→ **What you have to do**
Every record shown here must be duplicated without change.

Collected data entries

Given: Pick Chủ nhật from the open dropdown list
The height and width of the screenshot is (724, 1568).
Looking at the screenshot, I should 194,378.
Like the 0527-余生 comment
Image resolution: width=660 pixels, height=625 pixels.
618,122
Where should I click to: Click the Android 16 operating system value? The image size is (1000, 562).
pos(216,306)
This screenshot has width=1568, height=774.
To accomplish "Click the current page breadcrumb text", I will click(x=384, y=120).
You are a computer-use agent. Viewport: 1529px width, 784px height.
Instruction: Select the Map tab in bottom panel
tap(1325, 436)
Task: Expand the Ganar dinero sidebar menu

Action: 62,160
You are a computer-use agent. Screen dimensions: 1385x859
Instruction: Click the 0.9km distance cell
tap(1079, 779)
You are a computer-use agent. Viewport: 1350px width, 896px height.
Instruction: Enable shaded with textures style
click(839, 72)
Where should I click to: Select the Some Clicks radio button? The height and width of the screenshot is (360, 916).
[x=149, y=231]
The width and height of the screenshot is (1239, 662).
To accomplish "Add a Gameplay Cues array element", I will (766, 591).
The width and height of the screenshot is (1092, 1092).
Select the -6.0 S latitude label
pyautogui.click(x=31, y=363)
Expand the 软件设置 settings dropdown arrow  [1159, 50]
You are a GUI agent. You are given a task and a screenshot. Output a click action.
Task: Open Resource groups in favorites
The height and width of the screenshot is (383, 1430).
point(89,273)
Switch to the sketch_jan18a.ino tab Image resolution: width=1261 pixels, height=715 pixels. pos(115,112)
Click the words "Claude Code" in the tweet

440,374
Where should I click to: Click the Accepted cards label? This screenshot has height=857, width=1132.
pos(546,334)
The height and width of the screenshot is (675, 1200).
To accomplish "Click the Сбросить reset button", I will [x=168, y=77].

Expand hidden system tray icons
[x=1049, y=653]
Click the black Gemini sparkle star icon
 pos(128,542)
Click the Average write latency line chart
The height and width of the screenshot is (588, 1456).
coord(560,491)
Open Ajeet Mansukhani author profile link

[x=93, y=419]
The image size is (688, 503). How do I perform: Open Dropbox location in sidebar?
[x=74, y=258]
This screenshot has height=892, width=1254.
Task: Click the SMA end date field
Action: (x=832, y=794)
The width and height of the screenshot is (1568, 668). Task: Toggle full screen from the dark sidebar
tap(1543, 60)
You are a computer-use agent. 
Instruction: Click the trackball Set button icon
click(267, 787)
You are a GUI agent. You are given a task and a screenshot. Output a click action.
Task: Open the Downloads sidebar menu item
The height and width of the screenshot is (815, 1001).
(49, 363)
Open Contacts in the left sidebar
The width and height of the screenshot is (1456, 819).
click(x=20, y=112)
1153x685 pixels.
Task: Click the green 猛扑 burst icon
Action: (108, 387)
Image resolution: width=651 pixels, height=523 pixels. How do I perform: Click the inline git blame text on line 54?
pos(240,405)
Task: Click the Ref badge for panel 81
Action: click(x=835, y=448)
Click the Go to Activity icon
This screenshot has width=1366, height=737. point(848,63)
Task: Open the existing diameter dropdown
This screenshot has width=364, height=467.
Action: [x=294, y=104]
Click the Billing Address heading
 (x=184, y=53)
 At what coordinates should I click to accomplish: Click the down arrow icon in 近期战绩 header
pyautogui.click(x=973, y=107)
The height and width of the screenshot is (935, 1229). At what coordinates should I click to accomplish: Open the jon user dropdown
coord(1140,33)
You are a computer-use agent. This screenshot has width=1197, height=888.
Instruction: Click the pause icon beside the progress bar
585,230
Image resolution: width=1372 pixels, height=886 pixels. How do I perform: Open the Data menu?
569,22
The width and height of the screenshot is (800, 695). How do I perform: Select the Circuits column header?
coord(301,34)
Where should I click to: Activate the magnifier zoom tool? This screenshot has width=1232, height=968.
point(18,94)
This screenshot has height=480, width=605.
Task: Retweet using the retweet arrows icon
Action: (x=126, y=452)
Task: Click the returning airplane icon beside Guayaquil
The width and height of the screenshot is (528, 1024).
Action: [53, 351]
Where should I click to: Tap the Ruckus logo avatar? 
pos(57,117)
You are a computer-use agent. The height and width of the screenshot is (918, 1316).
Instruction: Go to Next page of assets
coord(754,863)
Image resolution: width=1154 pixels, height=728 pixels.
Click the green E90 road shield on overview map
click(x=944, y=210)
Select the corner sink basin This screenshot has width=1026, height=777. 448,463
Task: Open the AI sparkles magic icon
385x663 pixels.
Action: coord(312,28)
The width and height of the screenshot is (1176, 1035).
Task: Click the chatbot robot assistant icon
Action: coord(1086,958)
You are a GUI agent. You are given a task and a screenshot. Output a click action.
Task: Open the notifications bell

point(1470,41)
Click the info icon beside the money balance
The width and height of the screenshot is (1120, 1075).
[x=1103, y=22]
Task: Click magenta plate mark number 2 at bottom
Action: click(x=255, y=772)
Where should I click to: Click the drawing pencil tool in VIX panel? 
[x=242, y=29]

→ **Output for this task**
Given: Pick Chủ nhật from the open dropdown list
The height and width of the screenshot is (724, 1568).
Looking at the screenshot, I should 194,378.
Like the 0527-余生 comment
Image resolution: width=660 pixels, height=625 pixels.
618,122
Where should I click to: Click the Android 16 operating system value? The image size is (1000, 562).
pos(216,306)
This screenshot has width=1568, height=774.
To accomplish "Click the current page breadcrumb text", I will click(x=384, y=120).
You are a computer-use agent. Viewport: 1529px width, 784px height.
Instruction: Select the Map tab in bottom panel
tap(1325, 436)
Task: Expand the Ganar dinero sidebar menu

Action: 62,160
You are a computer-use agent. Screen dimensions: 1385x859
Instruction: Click the 0.9km distance cell
tap(1079, 779)
You are a computer-use agent. Viewport: 1350px width, 896px height.
Instruction: Enable shaded with textures style
click(839, 72)
Where should I click to: Select the Some Clicks radio button? The height and width of the screenshot is (360, 916).
[x=149, y=231]
The width and height of the screenshot is (1239, 662).
To accomplish "Add a Gameplay Cues array element", I will (766, 591).
The width and height of the screenshot is (1092, 1092).
Select the -6.0 S latitude label
pyautogui.click(x=31, y=363)
Expand the 软件设置 settings dropdown arrow  [1159, 50]
You are a GUI agent. You are given a task and a screenshot. Output a click action.
Task: Open Resource groups in favorites
The height and width of the screenshot is (383, 1430).
point(89,273)
Switch to the sketch_jan18a.ino tab Image resolution: width=1261 pixels, height=715 pixels. pos(115,112)
Click the words "Claude Code" in the tweet

440,374
Where should I click to: Click the Accepted cards label? This screenshot has height=857, width=1132.
pos(546,334)
The height and width of the screenshot is (675, 1200).
To accomplish "Click the Сбросить reset button", I will [x=168, y=77].

Expand hidden system tray icons
[x=1049, y=653]
Click the black Gemini sparkle star icon
 pos(128,542)
Click the Average write latency line chart
The height and width of the screenshot is (588, 1456).
coord(560,491)
Open Ajeet Mansukhani author profile link

[x=93, y=419]
The image size is (688, 503). How do I perform: Open Dropbox location in sidebar?
[x=74, y=258]
This screenshot has height=892, width=1254.
Task: Click the SMA end date field
Action: (x=832, y=794)
The width and height of the screenshot is (1568, 668). Task: Toggle full screen from the dark sidebar
tap(1543, 60)
You are a computer-use agent. 
Instruction: Click the trackball Set button icon
click(267, 787)
You are a GUI agent. You are given a task and a screenshot. Output a click action.
Task: Open the Downloads sidebar menu item
The height and width of the screenshot is (815, 1001).
(49, 363)
Open Contacts in the left sidebar
The width and height of the screenshot is (1456, 819).
click(x=20, y=112)
1153x685 pixels.
Task: Click the green 猛扑 burst icon
Action: (108, 387)
Image resolution: width=651 pixels, height=523 pixels. How do I perform: Click the inline git blame text on line 54?
pos(240,405)
Task: Click the Ref badge for panel 81
Action: click(x=835, y=448)
Click the Go to Activity icon
This screenshot has width=1366, height=737. point(848,63)
Task: Open the existing diameter dropdown
This screenshot has width=364, height=467.
Action: [x=294, y=104]
Click the Billing Address heading
 (x=184, y=53)
 At what coordinates should I click to accomplish: Click the down arrow icon in 近期战绩 header
pyautogui.click(x=973, y=107)
The height and width of the screenshot is (935, 1229). At what coordinates should I click to accomplish: Open the jon user dropdown
coord(1140,33)
You are a computer-use agent. This screenshot has width=1197, height=888.
Instruction: Click the pause icon beside the progress bar
585,230
Image resolution: width=1372 pixels, height=886 pixels. How do I perform: Open the Data menu?
569,22
The width and height of the screenshot is (800, 695). How do I perform: Select the Circuits column header?
coord(301,34)
Where should I click to: Activate the magnifier zoom tool? This screenshot has width=1232, height=968.
point(18,94)
This screenshot has height=480, width=605.
Task: Retweet using the retweet arrows icon
Action: (x=126, y=452)
Task: Click the returning airplane icon beside Guayaquil
The width and height of the screenshot is (528, 1024).
Action: [53, 351]
Where should I click to: Tap the Ruckus logo avatar? 
pos(57,117)
You are a computer-use agent. The height and width of the screenshot is (918, 1316).
Instruction: Go to Next page of assets
coord(754,863)
Image resolution: width=1154 pixels, height=728 pixels.
Click the green E90 road shield on overview map
click(x=944, y=210)
Select the corner sink basin This screenshot has width=1026, height=777. 448,463
Task: Open the AI sparkles magic icon
385x663 pixels.
Action: coord(312,28)
The width and height of the screenshot is (1176, 1035).
Task: Click the chatbot robot assistant icon
Action: coord(1086,958)
You are a GUI agent. You are given a task and a screenshot. Output a click action.
Task: Open the notifications bell

point(1470,41)
Click the info icon beside the money balance
The width and height of the screenshot is (1120, 1075).
[x=1103, y=22]
Task: Click magenta plate mark number 2 at bottom
Action: click(x=255, y=772)
Where should I click to: Click the drawing pencil tool in VIX panel? 
[x=242, y=29]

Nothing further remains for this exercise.